**EXERCISE AIM**. For each line of the material below, give that line again word for word.

▼

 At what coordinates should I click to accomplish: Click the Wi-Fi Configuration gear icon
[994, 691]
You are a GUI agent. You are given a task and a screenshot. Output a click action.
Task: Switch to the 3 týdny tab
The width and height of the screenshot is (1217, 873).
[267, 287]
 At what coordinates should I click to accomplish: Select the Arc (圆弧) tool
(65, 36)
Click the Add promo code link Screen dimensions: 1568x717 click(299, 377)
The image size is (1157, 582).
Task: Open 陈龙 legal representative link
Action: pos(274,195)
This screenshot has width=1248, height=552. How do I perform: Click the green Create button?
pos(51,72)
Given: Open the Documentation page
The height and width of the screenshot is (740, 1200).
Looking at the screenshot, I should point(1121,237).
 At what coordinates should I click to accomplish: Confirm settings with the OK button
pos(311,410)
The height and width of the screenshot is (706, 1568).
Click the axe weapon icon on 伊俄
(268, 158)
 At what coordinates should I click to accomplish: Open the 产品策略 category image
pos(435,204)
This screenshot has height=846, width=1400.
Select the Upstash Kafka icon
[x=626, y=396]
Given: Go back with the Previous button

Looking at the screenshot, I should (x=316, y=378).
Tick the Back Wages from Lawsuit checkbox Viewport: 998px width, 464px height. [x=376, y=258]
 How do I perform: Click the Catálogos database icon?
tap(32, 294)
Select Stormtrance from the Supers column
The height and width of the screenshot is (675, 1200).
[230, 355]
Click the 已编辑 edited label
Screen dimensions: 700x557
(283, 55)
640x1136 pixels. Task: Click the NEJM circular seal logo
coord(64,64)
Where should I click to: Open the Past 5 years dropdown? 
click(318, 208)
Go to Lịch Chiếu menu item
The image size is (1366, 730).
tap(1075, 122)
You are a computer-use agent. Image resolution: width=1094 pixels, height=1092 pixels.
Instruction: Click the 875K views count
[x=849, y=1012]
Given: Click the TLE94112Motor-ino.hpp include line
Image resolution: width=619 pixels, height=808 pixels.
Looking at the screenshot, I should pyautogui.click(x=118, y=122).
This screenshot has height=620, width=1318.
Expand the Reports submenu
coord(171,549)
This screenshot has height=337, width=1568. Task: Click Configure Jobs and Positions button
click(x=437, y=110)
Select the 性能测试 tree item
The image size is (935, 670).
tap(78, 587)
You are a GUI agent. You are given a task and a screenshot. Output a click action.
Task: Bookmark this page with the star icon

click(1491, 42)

▲

**OUTPUT BELOW**.
 At what coordinates should I click to accomplish: Click the Wi-Fi Configuration gear icon
[994, 691]
You are a GUI agent. You are given a task and a screenshot. Output a click action.
Task: Switch to the 3 týdny tab
The width and height of the screenshot is (1217, 873).
[267, 287]
 At what coordinates should I click to accomplish: Select the Arc (圆弧) tool
(65, 36)
Click the Add promo code link Screen dimensions: 1568x717 click(299, 377)
The image size is (1157, 582).
Task: Open 陈龙 legal representative link
Action: pos(274,195)
This screenshot has width=1248, height=552. How do I perform: Click the green Create button?
pos(51,72)
Given: Open the Documentation page
The height and width of the screenshot is (740, 1200).
Looking at the screenshot, I should point(1121,237).
 At what coordinates should I click to accomplish: Confirm settings with the OK button
pos(311,410)
The height and width of the screenshot is (706, 1568).
Click the axe weapon icon on 伊俄
(268, 158)
 At what coordinates should I click to accomplish: Open the 产品策略 category image
pos(435,204)
This screenshot has height=846, width=1400.
Select the Upstash Kafka icon
[x=626, y=396]
Given: Go back with the Previous button

Looking at the screenshot, I should (x=316, y=378).
Tick the Back Wages from Lawsuit checkbox Viewport: 998px width, 464px height. [x=376, y=258]
 How do I perform: Click the Catálogos database icon?
tap(32, 294)
Select Stormtrance from the Supers column
The height and width of the screenshot is (675, 1200).
[230, 355]
Click the 已编辑 edited label
Screen dimensions: 700x557
(283, 55)
640x1136 pixels. Task: Click the NEJM circular seal logo
coord(64,64)
Where should I click to: Open the Past 5 years dropdown? 
click(318, 208)
Go to Lịch Chiếu menu item
The image size is (1366, 730).
tap(1075, 122)
You are a computer-use agent. Image resolution: width=1094 pixels, height=1092 pixels.
Instruction: Click the 875K views count
[x=849, y=1012]
Given: Click the TLE94112Motor-ino.hpp include line
Image resolution: width=619 pixels, height=808 pixels.
Looking at the screenshot, I should pyautogui.click(x=118, y=122).
This screenshot has height=620, width=1318.
Expand the Reports submenu
coord(171,549)
This screenshot has height=337, width=1568. Task: Click Configure Jobs and Positions button
click(x=437, y=110)
Select the 性能测试 tree item
The image size is (935, 670).
tap(78, 587)
You are a GUI agent. You are given a task and a screenshot. Output a click action.
Task: Bookmark this page with the star icon

click(1491, 42)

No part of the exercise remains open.